Computing Integrated Teacher Education is a four-year initiative to support CUNY faculty at all ranks to integrate state standards aligned computing content and pedagogy into required education courses, field work and student teaching. Supported by public funding from the New York City Department of Education (NYC DOE) Computer Science for All (CS4All) program and private funding from the Robin Hood Learning + Technology Fund, the initiative will focus on building on and complementing the success of NYCDOE CS4All and pilots to integrate computational thinking at Queens College, Hunter College and Hostos Community College.

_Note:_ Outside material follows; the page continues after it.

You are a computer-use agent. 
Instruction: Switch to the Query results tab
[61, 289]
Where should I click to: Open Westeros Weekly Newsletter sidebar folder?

The initiative focuses on:
– Supporting institutional change in teacher education programs
– Building faculty computing pedagogical content knowledge through the lens of culturally response-sustaining education
– Supporting faculty research in equitable computing education, inclusive STEM pedagogies, and effects on their students’ instructional practices

Module 6 — Hostos Community College

  • Background

    The CITE Equity Working group has put together some resources to support faculty to think about equity in the context of designing CITE Artifacts

    Task

    • Feel free to annotate our document on Manifold with any noticings, wonderings, resources, and ideas you have as you review it! You will need to go to this site and create an account: https://cuny.manifoldapp.org/

    Then, come back here and share your responses to any number of these prompts:

    • What are some noticings / wonderings you have about how we’ve framed equity in CITE? Any feedback for us?
    • Where do you see connections between the spotlights you read last week and the ideas shared about equity in this week’s resources?
    • What are some of the inequities that you are interested in tackling as you design and roll out CITE artifacts?
    • After reading this, where do you think you might challenge yourself to go next?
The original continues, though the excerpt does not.